Another key facet was how sleuthing at times triggered puzzle sequences that made clever and realistic use of the DS' features, like blowing away powder over an engraving or closing the top screen to flip over a jigsaw puzzle. Hotel Dusk had just the right amount and frequency of these to maintain engagement in what was a slow-paced adventure. Moreover, they felt well-considered and a natural part of the experience, rather than an artificial measure. Near the game’s end is an incremental puzzle that's fashioned almost like a boss fight, complete with a nerve-wracking countdown and wonderfully atmospheric music that builds suspense. It's a very satisfying and memorable moment, and one of the best puzzles in a DS game. (Unfortunate side-effect of playing this on the 3DS, I found out recently: you can't rely on backlight for the "invisible ink" portion.)

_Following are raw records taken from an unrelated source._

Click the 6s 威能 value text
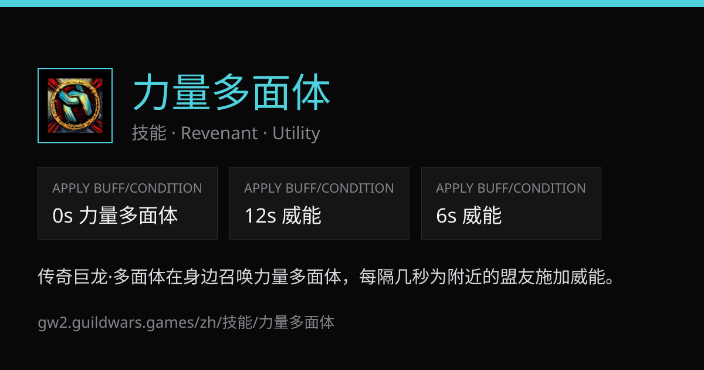 click(x=469, y=216)
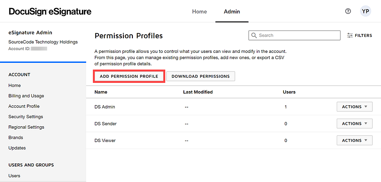
Task: Open Regional Settings in sidebar
Action: coord(26,127)
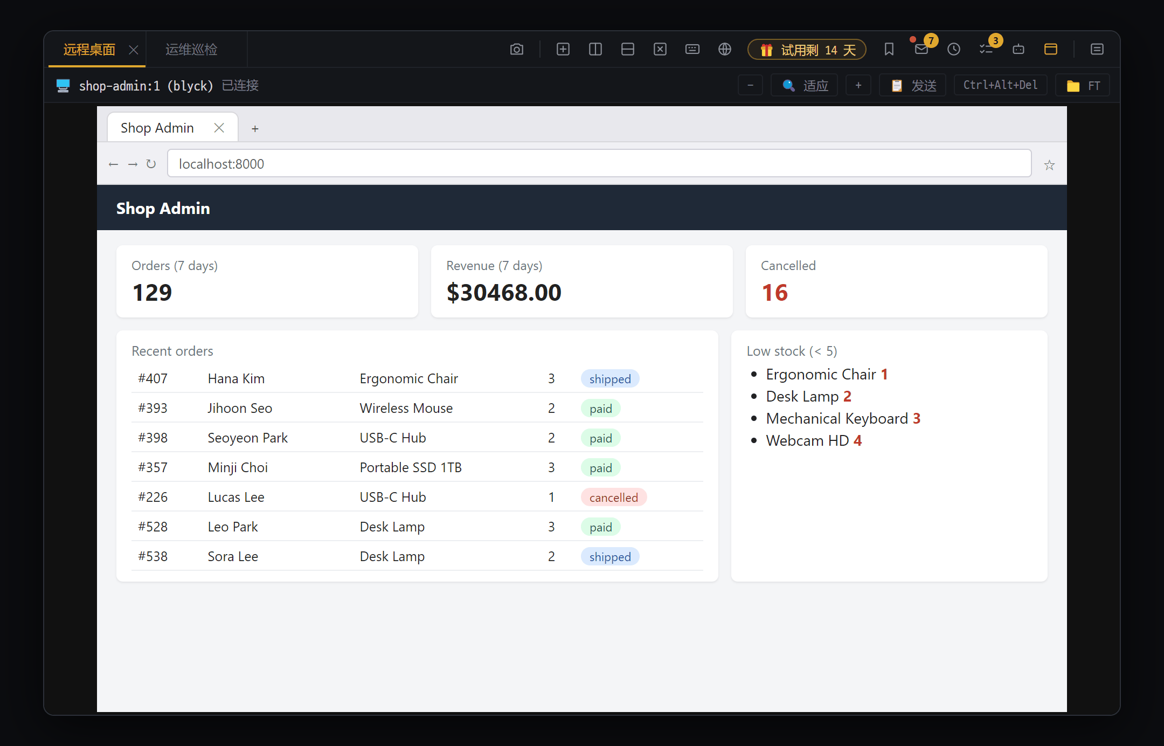Click the add-pane plus square icon

[x=563, y=50]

The build-up of searching for clues, questioning guests, and solving the occasion puzzle led to confrontational interrogations where people's secrets would unravel. It's here that the animation work really brought suspense to the fore, as it showcased in a life-like way how characters betrayed agitation, strife, or regret by their body language. The hostile reactions of Martin's raised hand with extended fingers, or Iris' discomfort as she rested a cupped hand on her face. In this phase of brutal honesty, making incorrect judgments in dialogue choices (signified by a red gradient effect over their faces) would make things even more heated, so there was added pressure to make accurate dialogue choices. The soundtrack effectively relayed the tension of these chapter-defining moments with eerie compositions that featured sharp, intermittent piano notes and heavy bass.

Seeing the full story come to light as these individual plotlines came apart was a thrilling experience, and then as chapters concluded with Kyle's reflections about his own search, it felt like everything was intertwined. Hotel Dusk's story was well done in how it leveraged its characters as surprisingly key players in moving the overarching plot. The final piece of the puzzle is a sad revelation, but the detailed explanation is mesmerizing to watch unfold, like the ending to a suspenseful book. And even when you consider how the experience is bookended by tapping the hotel doors, it's all executed in such a purposeful way.

Learning about a friendship destroyed by greed, participating in light conversation and games at the hotel bar, finding a major clue in an unoccupied room, getting to put the hotshot Jeff in his place, having a mini-party in the Storage Room — these are all memorable moments that made Hotel Dusk: Room 215 an engaging mystery tale, where the allure of progressively exposing secrets and breaking past people's defenses also made it hard to put down. Years later, Hotel Dusk: Room 215 is remembered in small circles as one of the DS' best games, with its well-written story, a soundtrack that effectively carried a range of moods, a cohesive visual motif, and smart puzzles that were well-suited to the platform. What is perhaps more striking than the back-to-back twists of the final two chapters, Kyle's full circle moment of introspection (with the same track that concluded prior interrogations) and the satisfying ending, is how his greatest gift came from a cold showing.